[Stored data]

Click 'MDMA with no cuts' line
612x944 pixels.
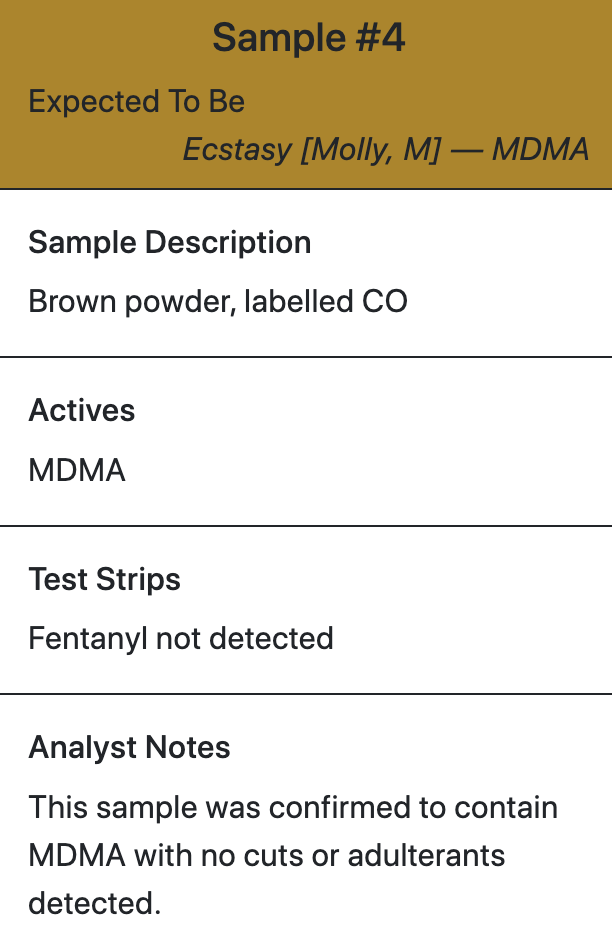point(267,856)
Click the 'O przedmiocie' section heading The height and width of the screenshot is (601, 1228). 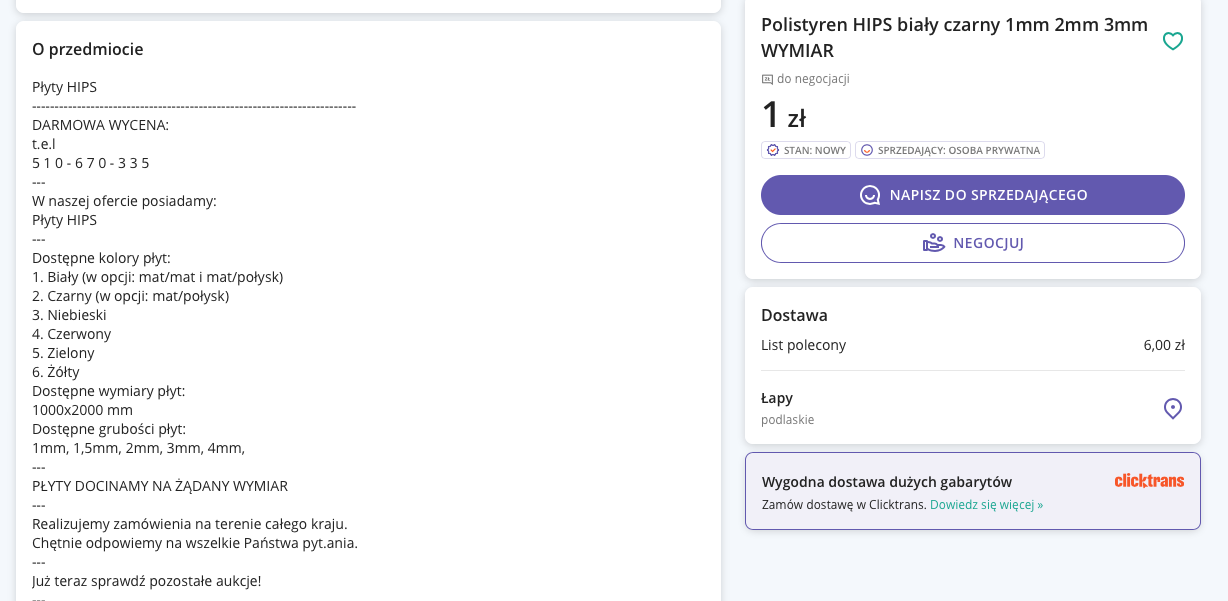[x=88, y=49]
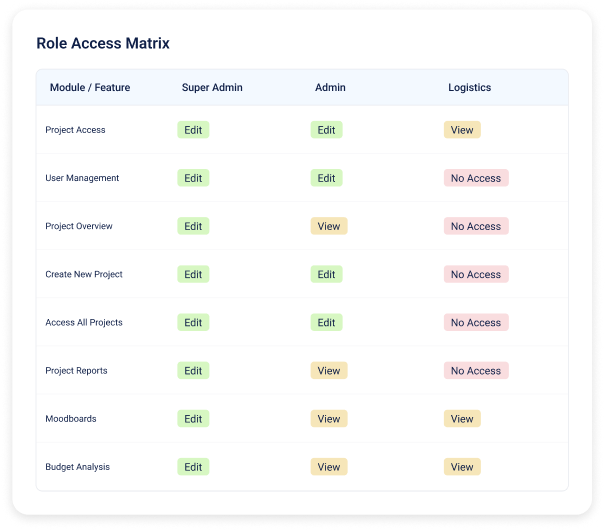
Task: Click Logistics No Access badge for Access All Projects
Action: click(x=476, y=322)
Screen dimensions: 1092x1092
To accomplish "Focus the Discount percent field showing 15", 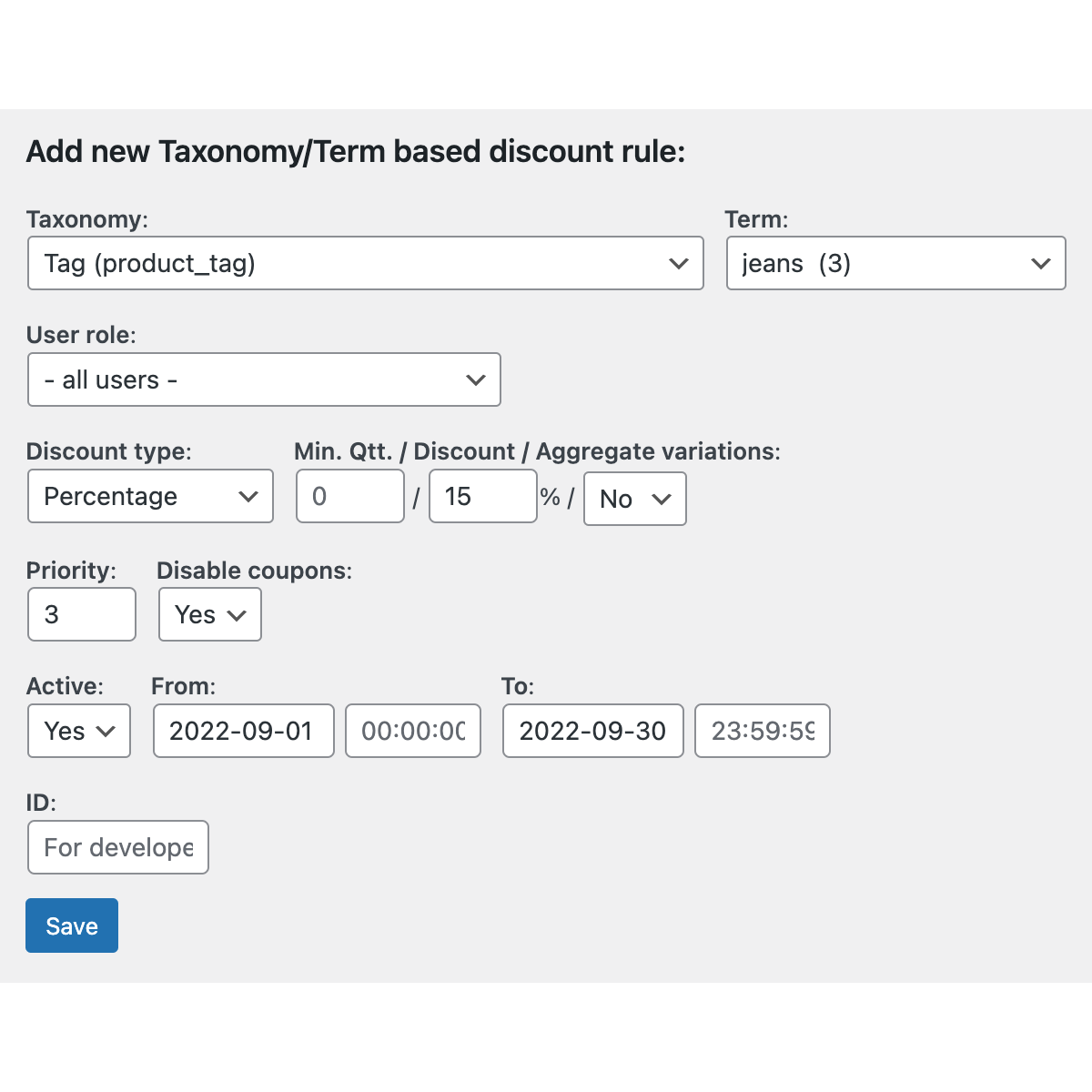I will click(482, 497).
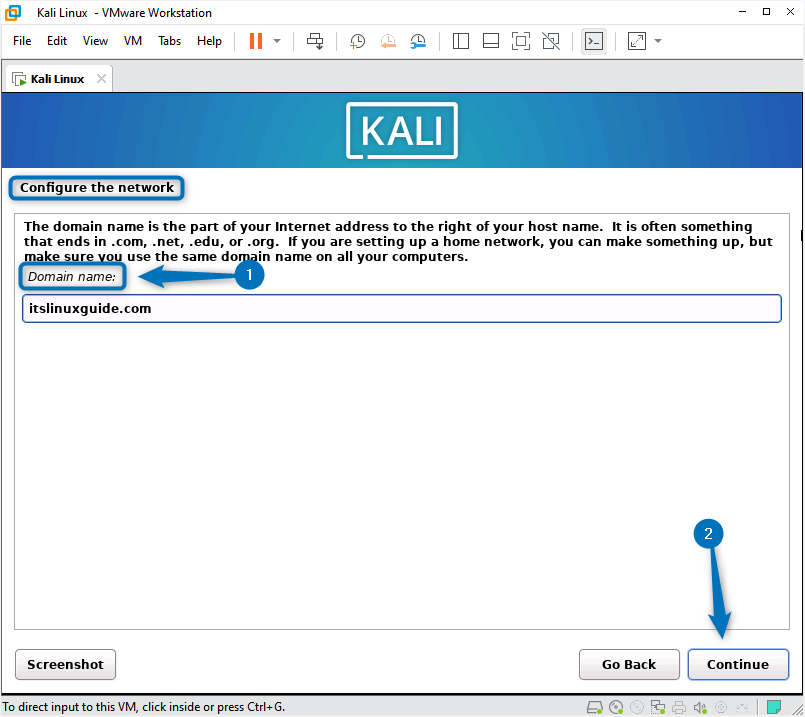Switch to the Kali Linux tab
This screenshot has width=805, height=717.
tap(55, 77)
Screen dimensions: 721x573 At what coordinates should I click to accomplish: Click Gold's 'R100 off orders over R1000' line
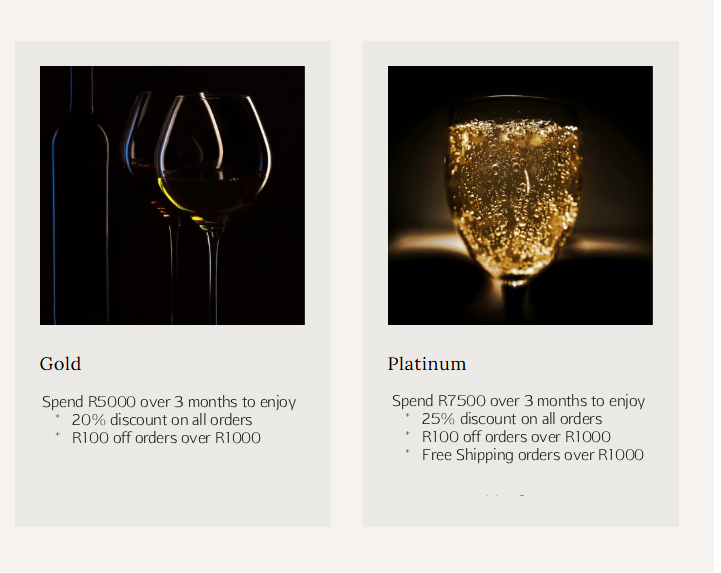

**DESCRIPTION OF THE TASK**. Copy each line above where "dimensions" appears.

**TASK RESULT**.
Screen dimensions: 1092x1092
Screen dimensions: 721x573 At what coordinates should I click to accomplish: Click Gold's 'R100 off orders over R1000' line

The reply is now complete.